For Accenture, we have a sustainability practice that’s growing double digits. Why? Because it brings value to our clients. We attract some of the best talent in the world. Our people care about sustainability. So we have to care about sustainability. Diversity, we are innovation-led, there’s lots of studies that say, if you don’t have diverse teams, you are not as innovative. So all of those things. This is about business value. And it’s about one more thing. And this is where, I just love the values we share as companies with P&G and Accenture is we are stewards and we have to do the right thing. Pay equity, protecting the planet and making sure that everyone has an opportunity, that is the right thing. I will never apologize for being a company that always does the right thing. I don’t think anybody should apologize for that.

Last question, from our audience member. AI was mentioned. What are some of the other core skills or competencies that Accenture measures in its employees?

So we currently have TQ. We have 11 assessments and they range from everything from AI, Cloud, data, agile ways of working, and sustainability. Those are some of the big ones.
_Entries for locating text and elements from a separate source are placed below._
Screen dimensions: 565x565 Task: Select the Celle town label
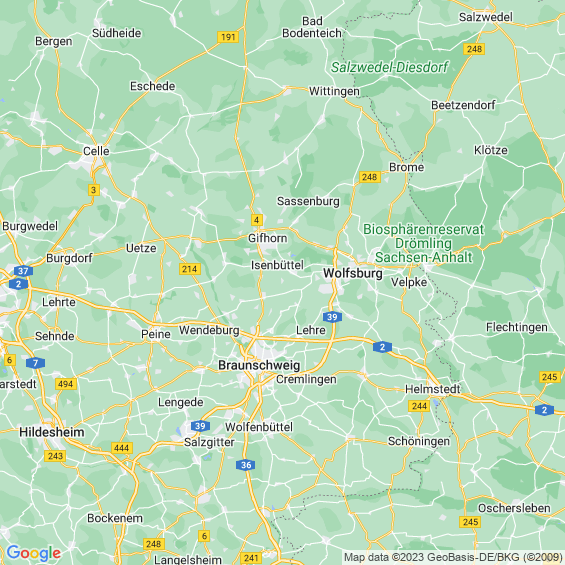point(96,151)
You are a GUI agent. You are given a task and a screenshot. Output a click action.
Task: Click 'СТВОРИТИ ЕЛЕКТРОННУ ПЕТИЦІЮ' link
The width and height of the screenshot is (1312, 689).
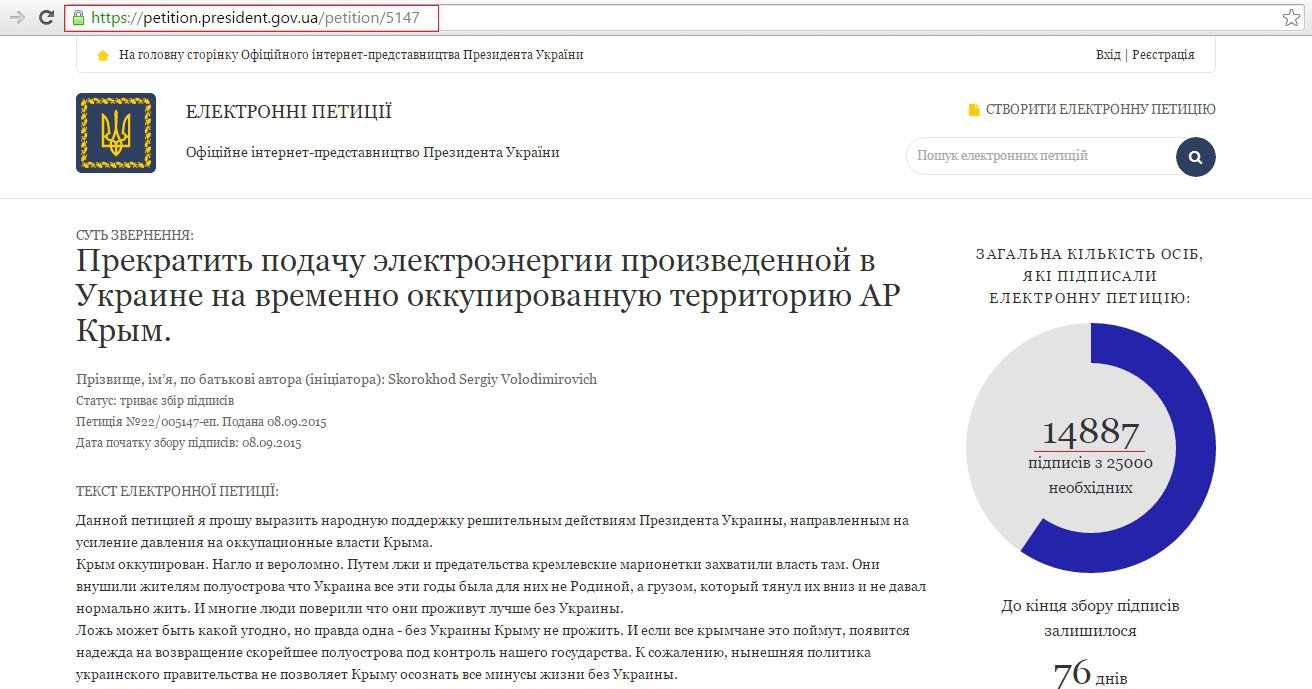1100,110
Probably the most important thing that we think about like when we’re hiring, for example, is we asked one simple question, we say, “What have you learned in the last six months?” And that really shows you what we’re looking for. We don’t care if you learn how to make paella.

It is not easy.

It is not, that’s what my husband says, that’s his specialty, except I have to chop everything up. But that’s another story. The sous chef.

Being a learner is the most important thing that we measure in the people that we hire and that we invest in. If there’s one thing that, I know we have some young people watching, those who take away is, be a learner. It is a lifetime activity. I’m a great example. I was a general counsel the knew nothing about technology and now I you know get to lead one of the greatest technology companies in the world. That was only because I was willing to be a learner.

Julie Sweet, thank you so much for coming to Signal. It was a pleasure speaking with you.